__What this exercise asks__.
a: According to the passage on Apture object classes, which programming languages are those classes currently implemented in?
b: Extend the passage on Apture object classes, picking up right after its last sentence.

══ Text section

DETAILED DESCRIPTION OF THE PREFERRED EMBODIMENTS

The present invention includes a list of first class types that it supports such as a YouTube Video, a Wikipedia Article, an Amazon Stock Chart, etc. These objects can be created in a variety of ways: manually created by a program by setting all of the member variables of a new object, from the information returned by search providers in our system (Yahoo Image Search, YouTube Video Search), by the user specifying a URL that points to a web resource that includes information about the object or the object itself, from an HTML Embed Code, or by any other description that contains enough information to create the necessary object as shown in FIG. 1. Once the object has been created (e.g. from a search result) it is indistinguishable from an object with the same information that was created in a different manner (e.g. from a URL). Furthermore, these objects now behave like any other first class object and can inherit from other objects and have custom methods defined on them. Finally, these objects can also recognize the fact that they are identical so that both instantiations of the same object will share the same data and their use can be tracked as if they were the same object. Thus, further described herein is a method of creating first class objects that know how to flexibly create themselves given a number of different data sources.

Let us describe a possible implementation of such an Object creation system, also referred to as an Apture creation system that has Apture logic classes. Our implementation will consist of a web server that will store all the necessary data and be able to connect to other networked computers and a website which the user will interact with which will be sending commands to the web server and receiving data from it. Alternatively the same technology could be implemented as one single program with a GUI instead of an attached website. Apture object classes are currently implemented using object orientation in the JavaScript and Python programming languages and are fundamentally regular objects with several special fields and many special instantiation methods that are described below. These functions know how to create the objects given a wide range of parameters and will do different things depending on the class of the object and the amount of data passed to the instantiation method. They would work analogously in any other object oriented programming language and could be used in non object oriented languages in the same way that other object oriented constructs are translated (e.g. structures and functions in the C programming language).

Each Apture Object class has to specify a list of unique lookup keys (every object must have at least one key), for a Flickr Photo one such key would be its flickrId. It also has to specify a list of fields which need to be filled in to make this item ‘canonical’ (explained below), for the Flickr Photo these are its flickrId, url, height, width, description, and author id. In addition, each Object class has a list of functions with which it can be instantiated, e.g. Flickr Photo can be instantiated from their flickrId or their URL. Almost all objects can be instantiated from their unique id, most of them from a URL that points to information about the item (e.g. the URL of a flickr Photo, or the webpage of a YouTube Video), and many of them from an HTML Embed code for that object (e.g. a YouTube or Veoh Embed code). Classes that can be instantiated from URLs or Embed codes need to specify a list of regular expressions of both URLs and Embed codes that its instantiation methods can understand as described below. Finally, each class can have any number of other custom functions and fields that define class specific functionality.

Classes can also define arbitrarily many other instantiation methods, e.g. one could potentially create a YouTube Video instantiation method called newFromVoice where a user could simply say the YouTube Id of a video (e.g. bCftkirSpHE) into a voice recognition system which would convert said letters into a string of characters which would then be passed to the YouTube Video newFromId constructor which knows how to create a new object from the id. In computing, a first-class object (also value, entity, and citizen), in the context of a particular programming language, is an entity which can be used in programs without restriction (when compared to other kinds of objects in the same language).

════
══ Stored data

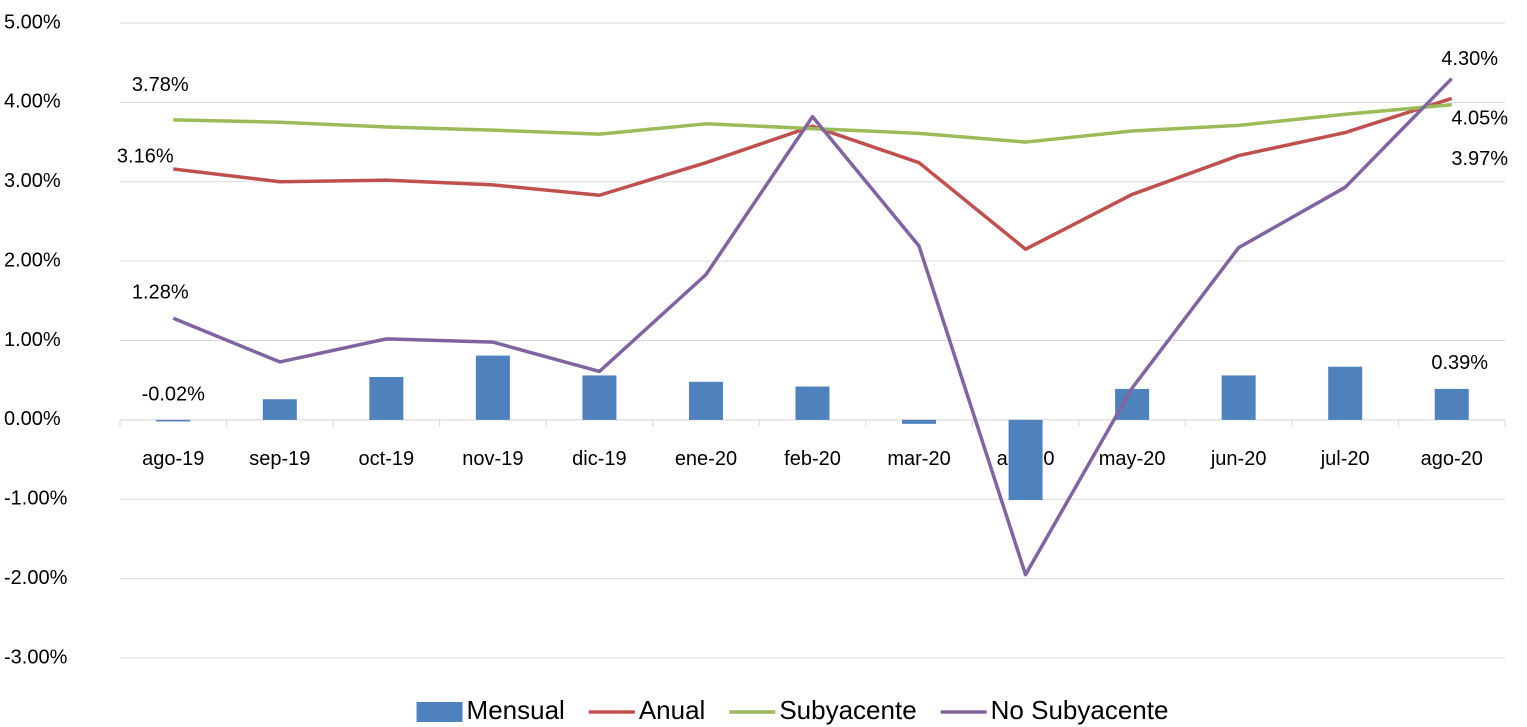 Image resolution: width=1527 pixels, height=727 pixels. Describe the element at coordinates (32, 22) in the screenshot. I see `y-tick-label: 5.00%` at that location.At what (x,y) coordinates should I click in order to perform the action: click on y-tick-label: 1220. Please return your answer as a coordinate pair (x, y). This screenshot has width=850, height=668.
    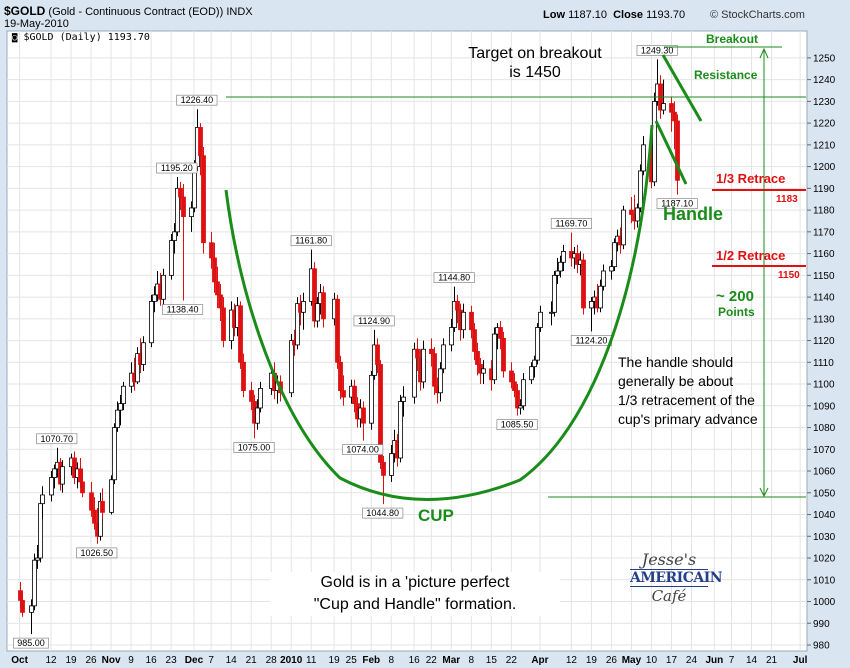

════

__Responses per task__.
a: JavaScript and Python.

b:
First-class objects are said to belong to a first-class data type. Described herein is a method of taking web “objects” (resources, things, etc.) and from them create actual programming language objects (e.g. Python and JavaScript classes) that represent these objects as a first class object representation. E.g. the FlickrPhoto class would describe Flickr photos and an instance of the FlickrPhoto class would represent a particular Flickr photo. A class would specify a series of fields that each instance of this class must have (e.g. and ID, an author, a source url, a height, a width, and date where it was taken for FlickrPhoto) as well as functions that manipulate it, as described hereinafter. The exact functions that each class defines depend on the particular source web object—for instance all classes that represent images (e.g JPG, or GIFs) can be resized because the underlying object can be resized (with an image manipulation program) and all instances of the YouTubeVideo class can be resized because YouTube videos can be resized while the ComedyCentralVideo class is not resizable (and sets the Resizable=False property to indicate this) because Comedy Central videos do not define a resize method.

By obtaining a first class object representation, this allows one to provide a way in which one can represent any web object in a programming language so that it can be manipulated by code in that programming language. Each new type of object may require some custom code to be written for it, as described herein.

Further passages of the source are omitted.